[Opening PASSAGE TO READ section]

New Delhi/Mumbai: A Chinese aircraft and leasing company has written to India’s aviation regulator seeking deregistration of four narrow-bodied Boeing planes of SpiceJet, as it kickstarts the process of seeking repossession of these grounded aircraft.
A spokesperson for the airline told Mint the move would have no impact on its operations as the aircraft have been out of service for some time.
The Directorate General of Civil Aviation (DGCA) on Monday published notices relating to repossession of four planes under the Irrevocable De-registration and Export Request Authorisation (Idera) mechanism. The requests came from two Dublin-based lessors, Sky High LXXVIII Leasing Co. Ltd and Sky High LXXX Leasing Co. Ltd.
Both the lessors are special purpose vehicles (SPVs) owned by ICBCIL Aviation Co. Ltd, an aircraft leasing entity and a wholly owned subsidiary of ICBC Financial Leasing Co. Ltd., which, in turn, is wholly owned by the Industrial and Commercial Bank of China (ICBC).
The DGCA had received these repossession requests on 9 July and had emailed the concerned person of the airlines on 10 July. On Monday, 13 July, the DGCA uploaded the notices on its website.
Under the Idera framework, incorporated under the Cape Town Convention, aircraft lessors can seek deregistration and repossession of leased aircraft in the event of a default, law firm Sarin & Co. said in a post on social media platform X.
The Idera framework empowers lessors to get their aircraft deregistered, repossess and fly them out in cases like lease payment defaults.

[Closing PASSAGE TO READ section]
[Opening DATASET section]

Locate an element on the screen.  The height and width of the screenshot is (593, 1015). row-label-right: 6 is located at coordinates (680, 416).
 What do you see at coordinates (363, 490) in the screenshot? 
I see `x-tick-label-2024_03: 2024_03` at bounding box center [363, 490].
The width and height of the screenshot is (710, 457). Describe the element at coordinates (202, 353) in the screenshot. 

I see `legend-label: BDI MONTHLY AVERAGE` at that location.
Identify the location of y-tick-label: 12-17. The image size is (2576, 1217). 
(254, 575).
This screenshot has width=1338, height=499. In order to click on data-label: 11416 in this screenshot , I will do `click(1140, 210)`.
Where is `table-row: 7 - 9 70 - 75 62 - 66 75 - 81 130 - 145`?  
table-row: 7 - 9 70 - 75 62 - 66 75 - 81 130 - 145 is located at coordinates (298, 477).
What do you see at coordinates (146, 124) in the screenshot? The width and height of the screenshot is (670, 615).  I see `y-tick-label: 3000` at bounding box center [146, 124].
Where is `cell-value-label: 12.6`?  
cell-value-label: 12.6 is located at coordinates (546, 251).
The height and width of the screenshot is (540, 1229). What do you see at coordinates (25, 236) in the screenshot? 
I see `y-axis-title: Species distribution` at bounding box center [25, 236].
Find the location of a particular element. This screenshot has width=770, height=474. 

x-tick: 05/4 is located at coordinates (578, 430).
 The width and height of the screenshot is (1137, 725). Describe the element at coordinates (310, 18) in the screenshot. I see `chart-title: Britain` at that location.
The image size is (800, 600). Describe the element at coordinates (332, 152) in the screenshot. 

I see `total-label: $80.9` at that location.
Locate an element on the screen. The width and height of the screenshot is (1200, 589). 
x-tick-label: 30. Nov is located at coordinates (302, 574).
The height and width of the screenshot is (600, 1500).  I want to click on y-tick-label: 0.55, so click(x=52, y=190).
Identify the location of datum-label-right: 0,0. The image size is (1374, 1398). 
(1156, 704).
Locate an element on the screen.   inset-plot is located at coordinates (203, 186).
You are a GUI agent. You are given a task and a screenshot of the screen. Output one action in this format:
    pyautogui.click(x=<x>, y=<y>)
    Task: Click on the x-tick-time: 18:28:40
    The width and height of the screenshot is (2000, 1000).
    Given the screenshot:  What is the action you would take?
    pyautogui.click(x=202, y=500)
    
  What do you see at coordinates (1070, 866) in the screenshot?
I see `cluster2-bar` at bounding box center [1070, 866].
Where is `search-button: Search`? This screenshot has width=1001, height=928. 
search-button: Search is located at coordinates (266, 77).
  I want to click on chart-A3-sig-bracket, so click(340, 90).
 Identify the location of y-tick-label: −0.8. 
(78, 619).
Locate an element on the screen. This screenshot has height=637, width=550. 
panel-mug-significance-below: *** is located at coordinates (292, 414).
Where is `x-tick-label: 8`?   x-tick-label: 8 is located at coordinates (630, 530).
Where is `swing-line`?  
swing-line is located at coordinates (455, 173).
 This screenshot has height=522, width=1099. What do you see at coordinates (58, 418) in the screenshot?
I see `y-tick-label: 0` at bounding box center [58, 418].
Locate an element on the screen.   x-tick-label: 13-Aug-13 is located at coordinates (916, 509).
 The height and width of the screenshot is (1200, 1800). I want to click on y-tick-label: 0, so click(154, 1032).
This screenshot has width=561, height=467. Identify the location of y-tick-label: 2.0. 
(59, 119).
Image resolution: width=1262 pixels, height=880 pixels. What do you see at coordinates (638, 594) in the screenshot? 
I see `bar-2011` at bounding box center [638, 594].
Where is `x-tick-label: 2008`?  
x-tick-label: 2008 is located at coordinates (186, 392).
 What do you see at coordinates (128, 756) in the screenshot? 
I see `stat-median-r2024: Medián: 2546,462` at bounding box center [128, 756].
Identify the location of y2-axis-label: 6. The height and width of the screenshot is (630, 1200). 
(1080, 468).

[Closing DATASET section]

WHAT NEEDS TO BE DONE: In the article about SpiceJet's grounded Boeing planes, which two lessors sent the repossession requests to the DGCA?

EXERCISE OUTPUT: Sky High LXXVIII Leasing Co. Ltd and Sky High LXXX Leasing Co. Ltd, both based in Dublin.